(urth) Merger

James Wynn crushtv at gmail.com
Thu Feb 3 12:45:34 PST 2011


>>> "Increate" means "not created". "Pancreator" means "creator of all". It
>>> seems logically inconsistent that these could be separate persons.
>> Well, I am only a novice in these areas, but my understanding among those who believe in
>> separate beings is that God/Increate is a being of pure spirit while the Demiurge created
>> all the material things we see. Maybe God created the raw material but the demiurge shaped
>> it? I dunno.
> I need to go back and see where Demiurge is used. IIRC it is something Thecla says. Anyone else?
>
> Demiurgos is a false or half creator.
> So,  in a Gnostic worldview, YHVH is a entity distinctly separate from the Godhead.  That is, there is a true, uncreated prime mover, but that isn't the god of Abraham.  The Demiurgos is deluded, thinking itself the most-high, but it is the living abortion of Sophia.  This is a problematic heresy from the official view, of course, because, then "who the F is YHVH and how did he dupe us?". But gnostics then have the Logos issuing from the true Godhead as a saviour for those trapped in the demiurge's creation.
>
> So, when a character uses Demiurge, they most likey do NOT mean to equate it with Pancreator or Increate, because, theologically, if one uses the term, it implies understanding the difference in ontological levels.

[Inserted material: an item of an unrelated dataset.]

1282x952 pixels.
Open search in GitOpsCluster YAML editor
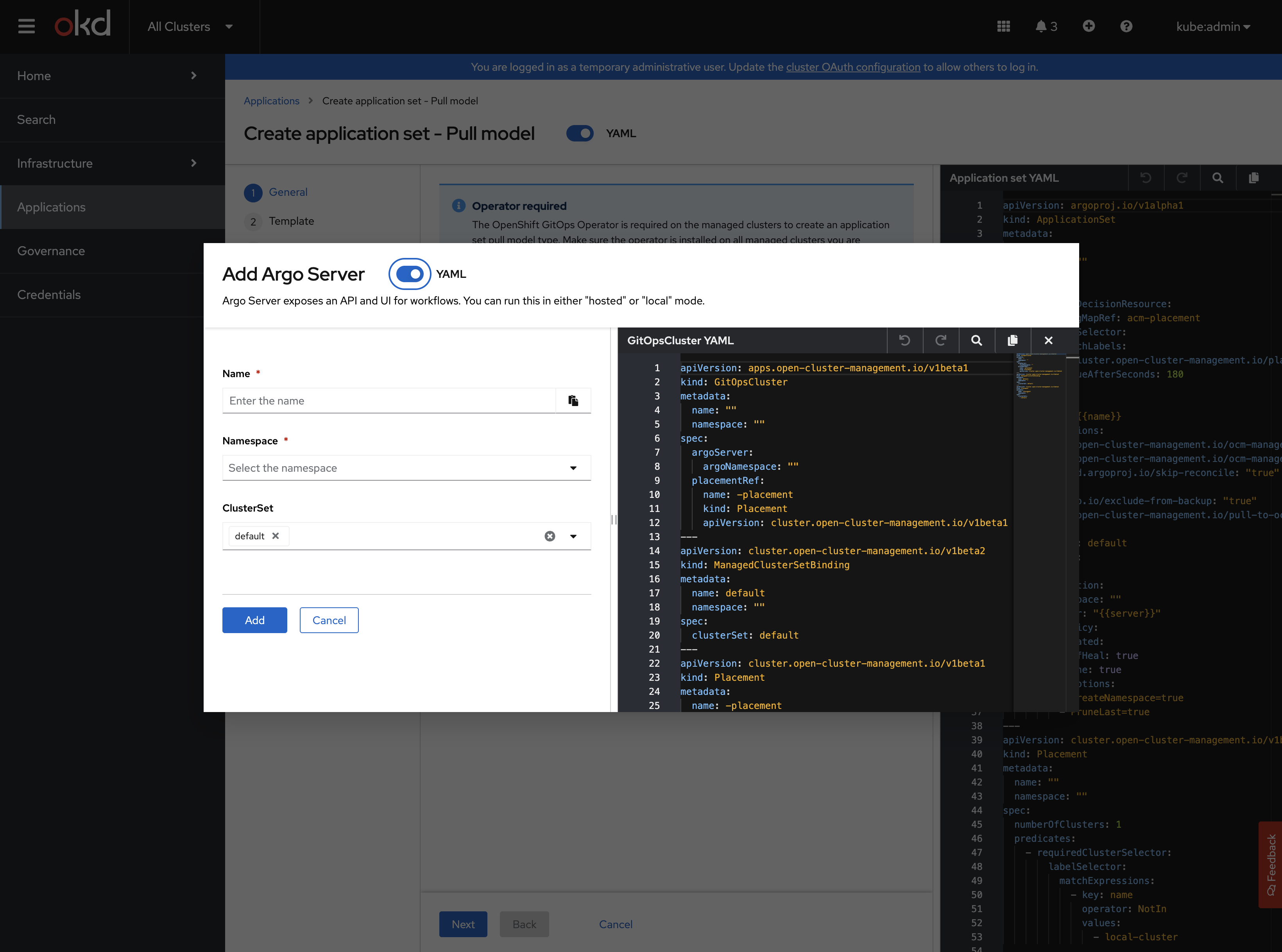point(977,340)
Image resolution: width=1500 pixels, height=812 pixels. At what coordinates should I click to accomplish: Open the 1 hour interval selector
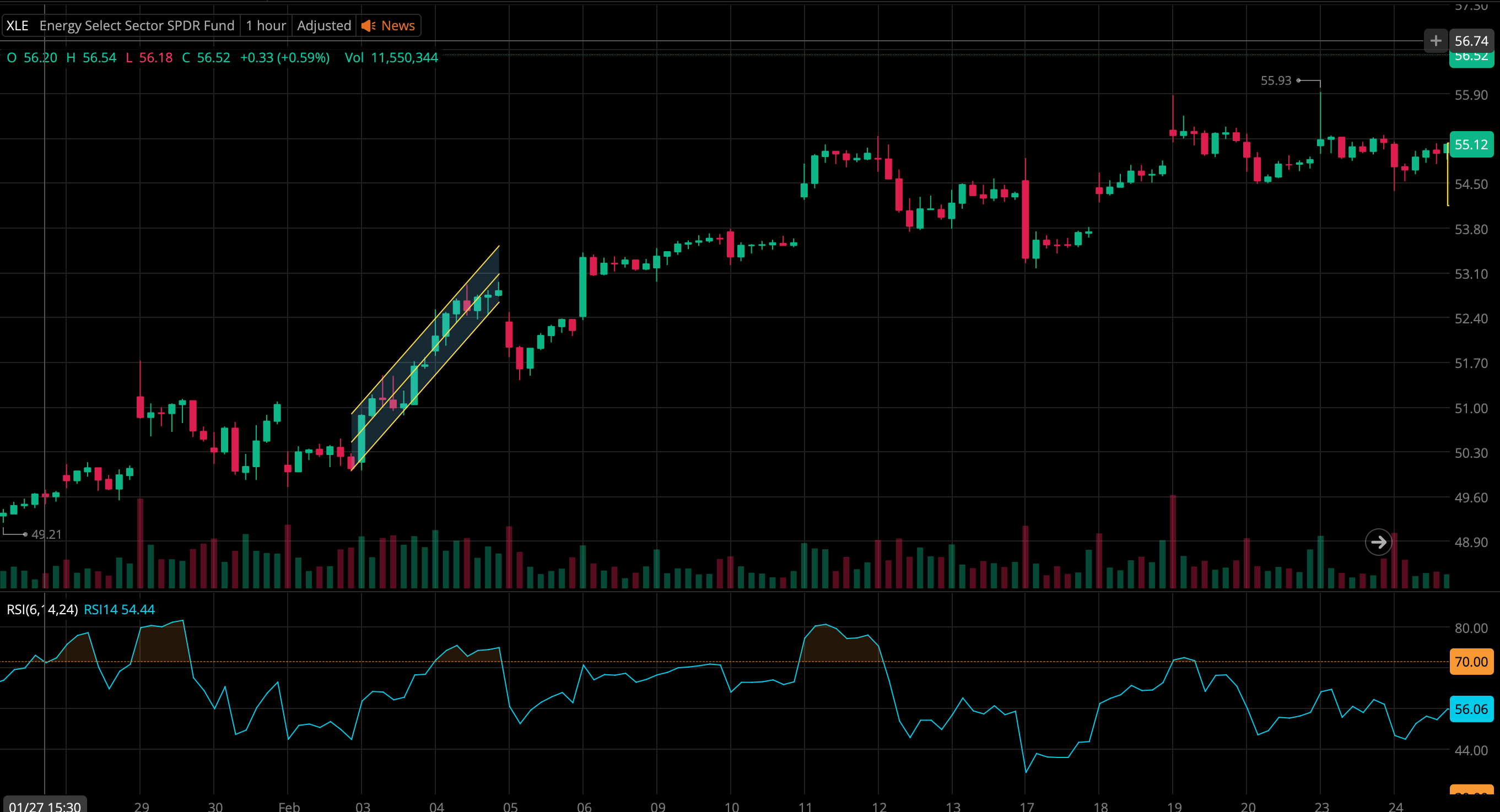tap(266, 25)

It is easy to think of "demiurge" as meaning "half-creator" because we 
often use "demi" to mean "something less than" or as synonymous with 
"semi" or "hemi". But actually it means only "skilled worker" or 
"craftsman".  It comes from the Socratic Dialogues. Of course, with the 
new understanding that Plato was a Pythagorean, perhaps its roots even 
drawn from there. Anyway, the God of Genesis or the Logos of the Gospel 
of John could be properly called a "demiurge".

Among CERTAIN Christian Gnostics, the demiurge is something of a bad guy 
and something separate from the Increate/Pancreator. He is a created 
being who made the world. Manicheanism is seen as the name brand of such 
philosophies. However, in many (most?) Gnostic philosophies--even 
Christian ones--this is not the case. In fact, in a lot them, the world 
was made by multiple demiurges called archons.

So the question is, was Wolfe riffing off one of the particular 
"anti-Semitic" Gnosticisms or another more generic brand?